■ Written problem a ■
For the passage on predictive and adaptive SDLCs, decide whether each statement agrees with it, answering yes or no and quoting the deciding words: (i) software development became mainstream in the early 1990s; (ii) adaptive approaches stress people instead of process; (iii) predictive approaches kept pace as organizations demanded faster deployments.

■ Provided text ■
--- --- ---
When it comes to software development lifecycles (SDLCs), development teams need to make a decision on predictive vs. adaptive SDLCs. However, before developers choose between a predictive or adaptive SDLC, they must understand the main attributes of an SDLC methodology. A methodology must support:
- design of software to meet a business need;
- construction of software to meet the specified design;
- deployment of software to production; and
- maintenance of deployed software artifacts.
Together these characteristics describe a full-fledged SDLC methodology. Additionally, this list conveys how many disciplines are involved in meeting the objectives of any methodology -- including business analysis, software development, testing, release management and change management.
Let's run through all aspects of the predictive vs. adaptive SDLC debate, such as the pros and cons of each model, their goals and the fundamental differences between the two.
Evolution of SDLC methodologies
When software development became mainstream in the early 1980s, it suffered a kind of crisis; the discipline was visibly immature. Most development shops ran with a cowboy development mentality, with no holistic method to generate software for the business.
Many voices called for a more structured approach to software development. Through the 1990s, software teams emphasized how to create a sustainable, disciplined and repeatable development process. From this movement, we gained a sequential set of phases to design, construct and deploy software to meet a business need. Often referred to as predictive SDLC methodologies, these sequential processes treated software development as a strategic engineering exercise.
While there are benefits of a disciplined predictive SDLC methodology, it also has drawbacks. Predictive strategic approaches couldn't maintain appropriate development velocities as organizations demanded more rapid deployments. The processes that made predictive approaches repeatable also slowed down development. Software development must be both fast and exact to meet stakeholders' expectations.
Software development required more tactical approaches -- called adaptive SDLC methodologies -- to the SDLC. These approaches stress:
- development discipline;
- people instead of process;
- flexibility; and
- development in the small, a concept for incremental software development.
When looking at the predictive vs. adaptive SDLC debate, it's clear that both approaches have strengths and weaknesses. Development teams need to know the principles and deliverables involved, and their purpose. Developers must understand and respect the guiding principles of each process but be able to change those principles to meet the unique needs of the IT organization. Make clear to the development team the expectations and purpose of every aspect of the SDLC approach. Also, communicate how the methodology should adapt to meet business needs.
--- --- ---
■ Material ■
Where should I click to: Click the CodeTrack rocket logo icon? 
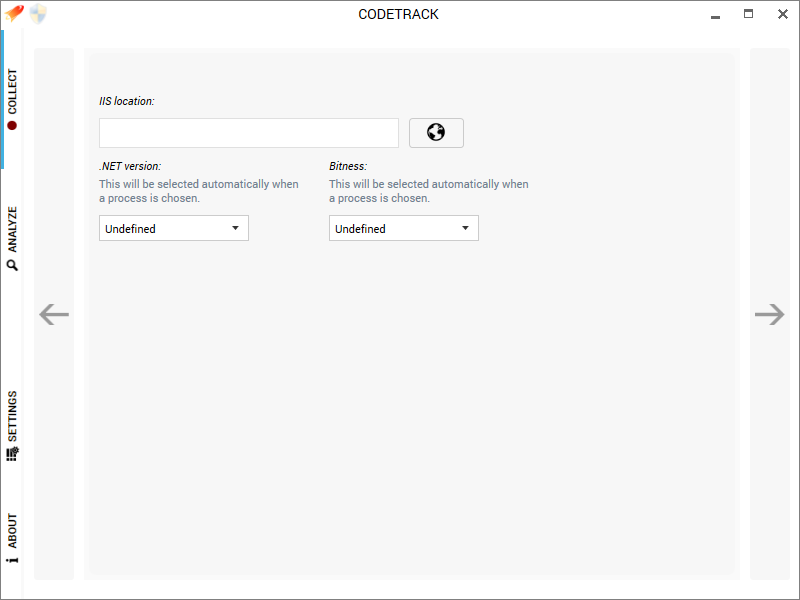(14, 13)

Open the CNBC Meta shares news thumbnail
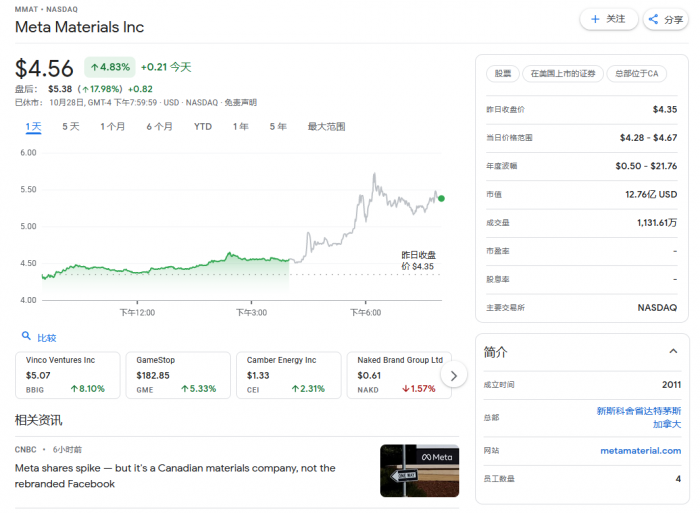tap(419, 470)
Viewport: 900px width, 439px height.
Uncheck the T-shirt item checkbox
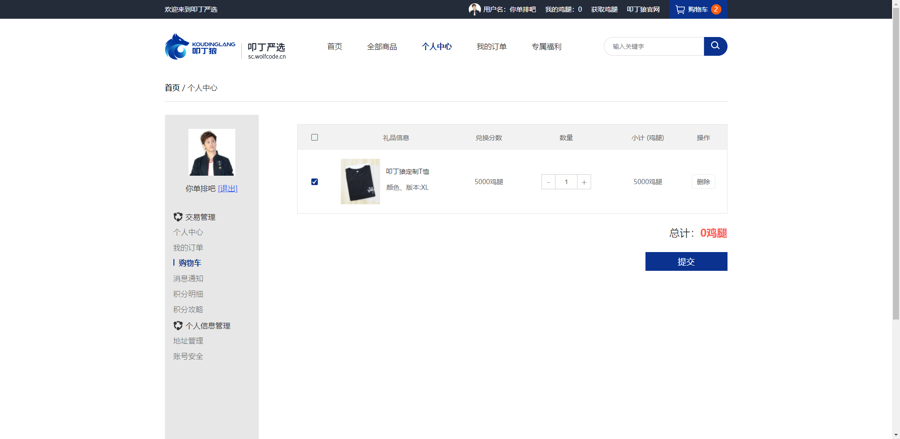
--- --- ---
■ Written problem b ■
Repeat the stretch of the listing from the line containing "Viewport: 900px width, 439px height." through the end of the listing, both ends included. Leave the pictures out.

■ Exercise answer a ■
(i) No: "When software development became mainstream in the early 1980s"
(ii) Yes: "people instead of process"
(iii) No: "Predictive strategic approaches couldn't maintain appropriate development velocities as organizations demanded more rapid deployments."

■ Exercise answer b ■
Viewport: 900px width, 439px height.
Uncheck the T-shirt item checkbox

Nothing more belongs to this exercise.